Why I am standing for TUSC in Bromsgrove

Jude Byrne, Bromsgrove TUSC candidate and Socialist Party

5 April would have been my mum’s 102nd birthday. Despite all the odds, amazingly she made it to 100 years of age. Sadly she died during the Covid restrictions without her family around her. Widowed at age 36 with two young children in 1958, it was a hell of a struggle!

During my childhood years I witnessed the hardship and discrimination she endured as a widowed woman; although that discrimination has lessened, hardship still continues for low-paid workers. Childcare costs equivalent to almost all your salary. Families forced to use food banks. Utility and council tax bills going through the roof. And young people leaving university thousands of pounds in debt. 

We cannot continue this way. We cannot afford to.

Our beloved NHS has been deliberately run down by consecutive governments leaving it hardly fit for purpose. Nurses’ and doctors’ wages driven down over years. Patients lying in corridors and ambulances for hours. Ridiculous waits for surgery and cancer treatments. All while the richest few get wealthier. Lucrative sections of the NHS ‘cherry picked’ and taken over by private companies to generate profit at the expense of our health!

There is plenty of cash in this country but it’s in the wrong hands. Billionaires made obscene profits during the Covid pandemic. Councils, Labour, Tory, Lib Dem and Green, have spent over a decade cutting local services, refusing to use their financial powers to resist cuts and fight for the resources local people need.

Our society is suffering, made worse by the loss of children and young people’s services. Permanent, high-quality council housing is almost non-existent while the Tories try to blame the housing crisis on refugees fleeing gruesome conditions and wars. 

The current parties at Westminster are destroying our livelihoods and our planet.

The Trade Unionist and Socialist Coalition is prepared to stand up for what I believe in, treating all people fairly. I want to see a socialist society that meets the needs of humanity and protects the planet for the future.

Standing for the local council as a socialist candidate is my way of trying to catalyse change. 

We have to start somewhere!


Why I am standing in Reading

Melanie Dent, Reading TUSC candidate and Socialist Party member

I live in a working-class area of Reading in the Redlands council ward and am also a Reading Borough Council tenant.

Every day I see people struggling against the cost-of-living crisis which sees working-class people pay for the greed of the 1%. I myself have had occasions when I have had to choose between two essential items while grocery shopping simply because I cannot afford both. I have seen people having to leave their shopping behind because they can’t afford it.

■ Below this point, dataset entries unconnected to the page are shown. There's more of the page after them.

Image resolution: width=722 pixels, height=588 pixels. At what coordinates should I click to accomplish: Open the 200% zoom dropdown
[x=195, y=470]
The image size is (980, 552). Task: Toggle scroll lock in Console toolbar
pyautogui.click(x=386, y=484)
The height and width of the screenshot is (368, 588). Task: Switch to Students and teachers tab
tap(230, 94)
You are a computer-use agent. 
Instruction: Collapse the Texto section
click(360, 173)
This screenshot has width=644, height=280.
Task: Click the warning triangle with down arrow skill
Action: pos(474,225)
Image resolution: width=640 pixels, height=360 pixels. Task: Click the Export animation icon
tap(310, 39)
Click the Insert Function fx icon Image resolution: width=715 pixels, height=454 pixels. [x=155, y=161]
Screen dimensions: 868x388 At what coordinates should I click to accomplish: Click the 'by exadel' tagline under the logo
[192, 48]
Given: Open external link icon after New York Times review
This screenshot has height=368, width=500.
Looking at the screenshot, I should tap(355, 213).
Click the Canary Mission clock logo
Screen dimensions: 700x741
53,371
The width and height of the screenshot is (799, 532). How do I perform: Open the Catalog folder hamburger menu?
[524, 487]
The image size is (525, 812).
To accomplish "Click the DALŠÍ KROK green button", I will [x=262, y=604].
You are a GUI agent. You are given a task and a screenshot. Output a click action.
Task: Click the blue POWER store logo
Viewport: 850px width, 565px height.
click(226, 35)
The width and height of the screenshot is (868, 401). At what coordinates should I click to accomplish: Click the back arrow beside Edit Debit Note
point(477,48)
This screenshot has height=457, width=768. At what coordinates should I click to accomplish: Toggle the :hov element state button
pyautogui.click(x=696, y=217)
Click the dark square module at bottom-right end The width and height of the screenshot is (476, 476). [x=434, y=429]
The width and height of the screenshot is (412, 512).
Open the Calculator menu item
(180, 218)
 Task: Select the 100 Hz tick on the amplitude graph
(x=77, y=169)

I hear people on the bus and in the street despairing about how they will find the money for item X or bill Y.

This is absolutely disgusting in the sixth-richest country in the world. Of course there is always money to bail out the banks or fund the latest Tory vanity project, but not enough to give NHS staff, who brought us through the pandemic, a much deserved inflation-proof pay rise.

That is why I am standing in Redlands, to show ordinary people that we can fight back and say no to cuts and austerity.